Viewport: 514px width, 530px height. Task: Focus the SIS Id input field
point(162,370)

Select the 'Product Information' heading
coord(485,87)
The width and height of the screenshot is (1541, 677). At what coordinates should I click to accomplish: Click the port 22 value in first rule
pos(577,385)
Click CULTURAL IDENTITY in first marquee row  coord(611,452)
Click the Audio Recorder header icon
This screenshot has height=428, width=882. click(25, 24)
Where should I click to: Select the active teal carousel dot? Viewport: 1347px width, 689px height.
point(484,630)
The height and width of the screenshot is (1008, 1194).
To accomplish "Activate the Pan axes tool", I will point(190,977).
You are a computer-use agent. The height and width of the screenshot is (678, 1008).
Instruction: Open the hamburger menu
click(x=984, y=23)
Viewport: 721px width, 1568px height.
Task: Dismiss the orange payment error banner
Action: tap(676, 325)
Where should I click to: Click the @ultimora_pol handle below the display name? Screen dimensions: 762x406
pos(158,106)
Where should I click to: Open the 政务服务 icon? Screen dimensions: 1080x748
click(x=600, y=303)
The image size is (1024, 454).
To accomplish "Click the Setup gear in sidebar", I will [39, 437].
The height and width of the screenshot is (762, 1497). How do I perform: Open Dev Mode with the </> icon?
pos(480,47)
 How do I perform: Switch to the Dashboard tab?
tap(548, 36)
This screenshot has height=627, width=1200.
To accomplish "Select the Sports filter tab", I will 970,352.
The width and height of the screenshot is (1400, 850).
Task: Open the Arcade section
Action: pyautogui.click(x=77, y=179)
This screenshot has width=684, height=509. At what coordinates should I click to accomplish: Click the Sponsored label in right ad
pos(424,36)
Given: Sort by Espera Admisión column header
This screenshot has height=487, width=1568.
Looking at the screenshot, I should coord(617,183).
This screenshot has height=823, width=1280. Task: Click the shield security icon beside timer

Work required: Retype the material in full. Keep every character as it is.

Output below:
Viewport: 514px width, 530px height. Task: Focus the SIS Id input field
point(162,370)

Select the 'Product Information' heading
coord(485,87)
The width and height of the screenshot is (1541, 677). At what coordinates should I click to accomplish: Click the port 22 value in first rule
pos(577,385)
Click CULTURAL IDENTITY in first marquee row  coord(611,452)
Click the Audio Recorder header icon
This screenshot has height=428, width=882. click(25, 24)
Where should I click to: Select the active teal carousel dot? Viewport: 1347px width, 689px height.
point(484,630)
The height and width of the screenshot is (1008, 1194).
To accomplish "Activate the Pan axes tool", I will point(190,977).
You are a computer-use agent. The height and width of the screenshot is (678, 1008).
Instruction: Open the hamburger menu
click(x=984, y=23)
Viewport: 721px width, 1568px height.
Task: Dismiss the orange payment error banner
Action: tap(676, 325)
Where should I click to: Click the @ultimora_pol handle below the display name? Screen dimensions: 762x406
pos(158,106)
Where should I click to: Open the 政务服务 icon? Screen dimensions: 1080x748
click(x=600, y=303)
The image size is (1024, 454).
To accomplish "Click the Setup gear in sidebar", I will [39, 437].
The height and width of the screenshot is (762, 1497). How do I perform: Open Dev Mode with the </> icon?
pos(480,47)
 How do I perform: Switch to the Dashboard tab?
tap(548, 36)
This screenshot has height=627, width=1200.
To accomplish "Select the Sports filter tab", I will 970,352.
The width and height of the screenshot is (1400, 850).
Task: Open the Arcade section
Action: pyautogui.click(x=77, y=179)
This screenshot has width=684, height=509. At what coordinates should I click to accomplish: Click the Sponsored label in right ad
pos(424,36)
Given: Sort by Espera Admisión column header
This screenshot has height=487, width=1568.
Looking at the screenshot, I should coord(617,183).
This screenshot has height=823, width=1280. Task: Click the shield security icon beside timer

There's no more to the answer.